------ Quoted text ------

On Wed, Mar 19, 2008 at 01:50:27PM +0000, Richard W.M. Jones wrote:
On Wed, Mar 19, 2008 at 01:25:33PM +0000, Daniel P. Berrange wrote:
On Wed, Mar 19, 2008 at 01:11:18PM +0000, Richard W.M. Jones wrote:
On Wed, Mar 19, 2008 at 02:08:44PM +0100, Jim Meyering wrote:
I had a few in-progress changes from a week or two ago, and am clearing the decks.
I added a new build-checking rule (coming separately) and it exposed an unnecessary include:
+1
So we have a way to find header files which are unused?
No - this is impossible unless you have a copy of every OS we've ever tested on. It may be unused on Linux, but may be needed on Solaris, etc etc. Removing <getopt.h> is an obviously safe action, but in general we should be wary of removing supposedly unused heads.
Surely we can do it for POSIX calls?
Of course the OS / libc itself may not obey POSIX ...

------ Provided information ------

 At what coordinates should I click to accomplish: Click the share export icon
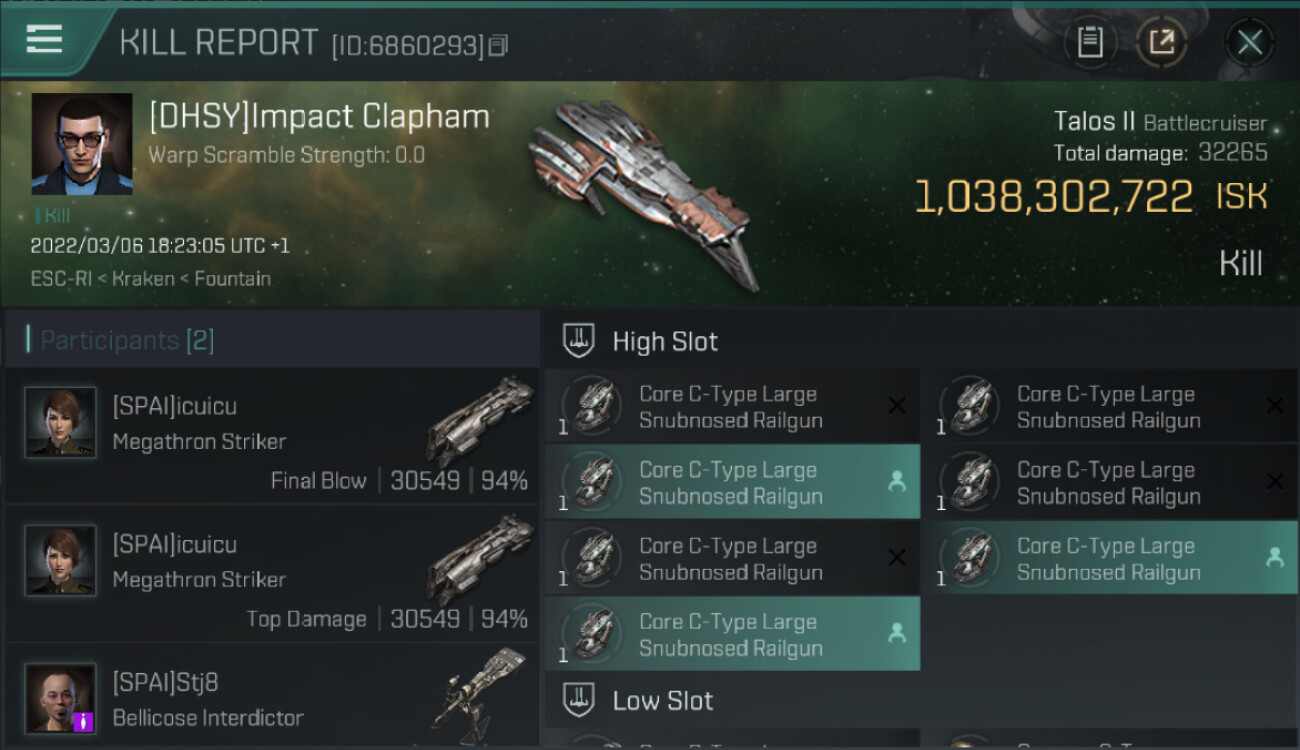(x=1161, y=42)
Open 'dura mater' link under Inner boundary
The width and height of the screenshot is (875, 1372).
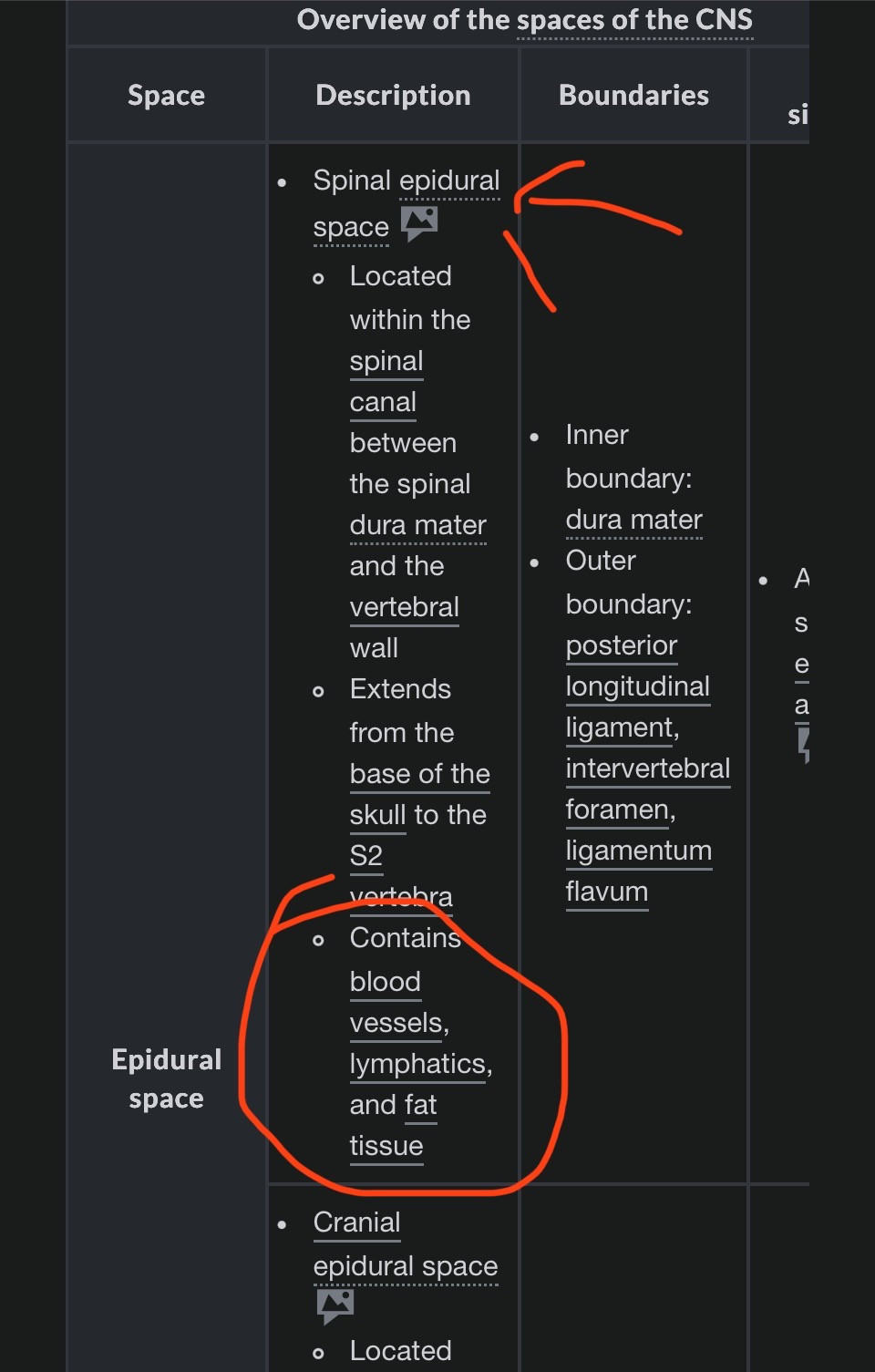(633, 520)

------

*Problem set*
1: In the email thread, which header is called obviously safe to remove?
2: Quote the email thread starting with "On Wed, Mar 19, 2008 at 01:50:27PM" and going on through "obey POSIX ...".

*Solutions below*
1: <getopt.h>

2:
On Wed, Mar 19, 2008 at 01:50:27PM +0000, Richard W.M. Jones wrote:
On Wed, Mar 19, 2008 at 01:25:33PM +0000, Daniel P. Berrange wrote:
On Wed, Mar 19, 2008 at 01:11:18PM +0000, Richard W.M. Jones wrote:
On Wed, Mar 19, 2008 at 02:08:44PM +0100, Jim Meyering wrote:
I had a few in-progress changes from a week or two ago, and am clearing the decks.
I added a new build-checking rule (coming separately) and it exposed an unnecessary include:
+1
So we have a way to find header files which are unused?
No - this is impossible unless you have a copy of every OS we've ever tested on. It may be unused on Linux, but may be needed on Solaris, etc etc. Removing <getopt.h> is an obviously safe action, but in general we should be wary of removing supposedly unused heads.
Surely we can do it for POSIX calls?
Of course the OS / libc itself may not obey POSIX ...